By snacache, history, 6 years ago,

Hi everyone!

Suppose we have a weighted graph with N vertices and two vertices S and T are given. We have to remove some edges from the graph in order to separate the given vertices (after removing the edges, there should be no path from S to T). Suppose the cost is the sum of the edges weights. Find the minimum cost to achieve this.

In case of tie (more than one way to remove edges, obtaining the minimum cost), remove the minimum number of edges.

I know that finding the minimum cost of the cut can be solved via Max Flow, but how can we handle the ties? Sure, we can find the cut-set, but the cut-set cardinality isn't always the answer.
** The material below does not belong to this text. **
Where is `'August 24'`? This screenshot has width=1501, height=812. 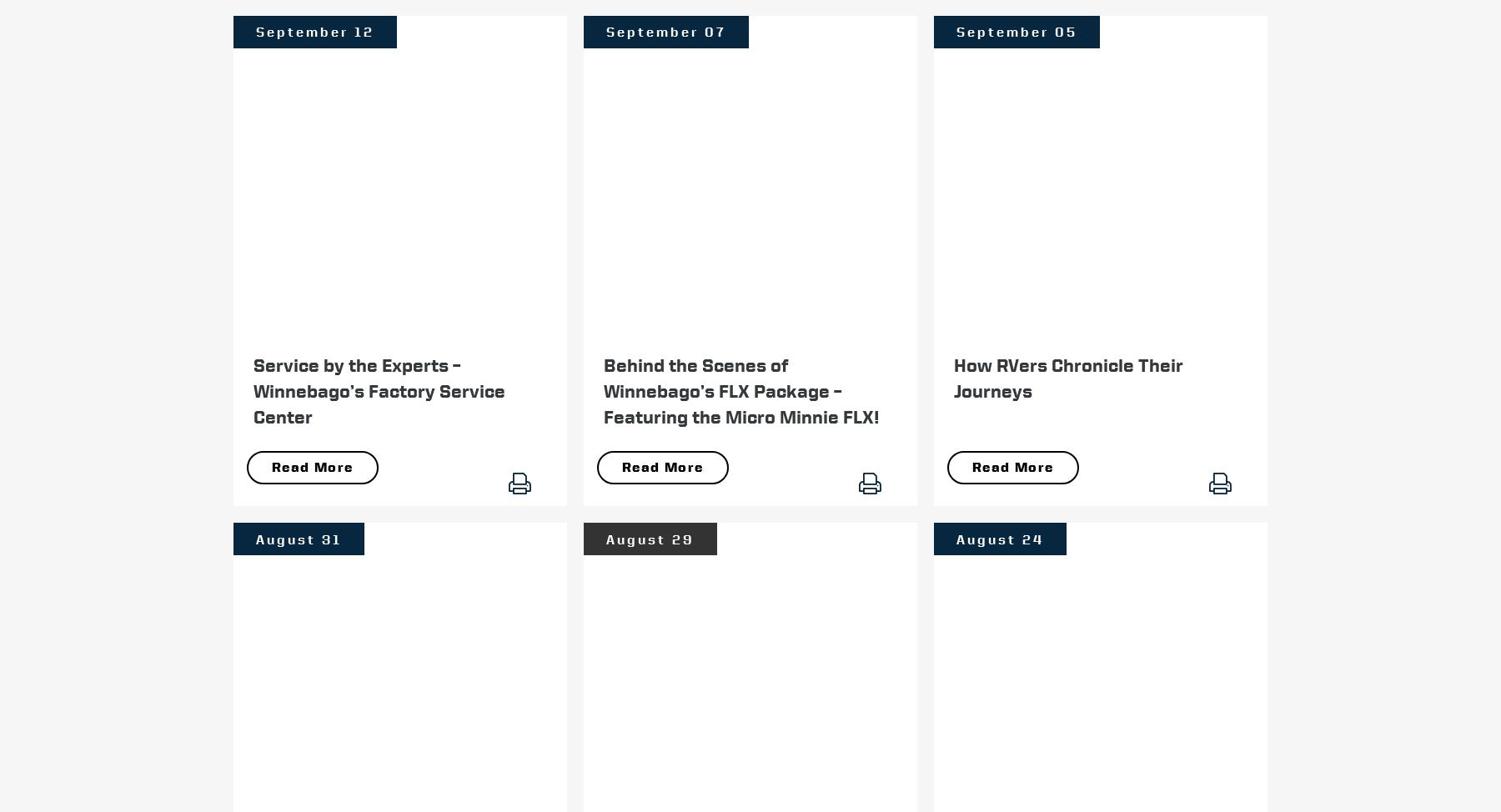 'August 24' is located at coordinates (999, 538).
Is there a good way to handle these cases?

Thanks!

• +16

 » 6 years ago, # |   +92 add eps to all edge weights?
 » 6 years ago, # |   0 1 — Maxflow 2 — Build a new network where the saturated arcs will have capacity 1 and the other arcs will have capacity oo 3 — Maxflow 
 » 6 years ago, # |   +21 there is a problem like this in the USACO training pages chapter 4 called "Pollutant Control"to solve it multiply the capacity of each edge by (number of edges in the network + 1) and subtract 1 (c_new = (E + 1)*c_old — 1) and run maxflow why this works is simple the new maxflow is equal to old_maxflow * (E + 1) — number of edges used ,hence we get minimum number of edges .. why (E + 1) because it's the minimum number such that the -1 that accounts for the number of edges doesn't change the original paths (it's supposed only to break ties between paths with equal augmenting capacity)
•  » » 6 years ago, # ^ |   0 Interesting! I will try this. Thanks :)
•  » » 6 years ago, # ^ |   0 Sorry, maybe I didn't understand.Suppose I have this graph, there are five vertices and five edges, the source is 1 and the sink is 5:1 -> 2 (1)1 -> 3 (1)2 -> 4 (1)3 -> 4 (1)4 -> 5 (2)Where (x) means this edge has capacity x.The maxflow in this network is 2, if I multiply every edge with (E+1)=6 and subtract 1, then the graph will be:1 -> 2 (5)1 -> 3 (5)2 -> 4 (5)3 -> 4 (5)4 -> 5 (11)The maxflow in this network is 10, so, old_maxflow*(E+1) = 2*6 = 12 — number_of_edges = 10, number_of_edges = 2But the mincut with minimum size is given removing the edge between 4 and 5!Is my example wrong?
•  » » » 6 years ago, # ^ |   +5 You should add 1 to the capacity after multiplying, not subtract.
•  » » » » 6 years ago, # ^ |   +5 It worked! I was trying to solve this problemI didn't know there was a problem like this in USACO. But USACO version is more difficult because you must print the cut, breaking ties lexicographically.Thanks Noureldin and fofao_funk
•  » » » » » 6 years ago, # ^ |   0 Just out of curiosity: what max flow algorithm did you use to solve the problem? The constraints seem too high for edmonds karp, for example...
•  » » » » » » 6 years ago, # ^ |   0 Dinic should pass i believe, maybe with scaling
•  » » » » » » 6 years ago, # ^ | ← Rev. 3 →   0 I used edmonds karp. Perhaps the test cases don't make the algorithm reach the worst case!
•  » » » 6 years ago, # ^ | ← Rev. 2 →   +5 sorry for the mistake it's +1 not -1 .. this way the new maxflow = oldflow * (E + 1) + #cut edges
•  » » 6 years ago, # ^ |   0 hello, for this problem we also need to print the edges with the lowest index, how to handle that?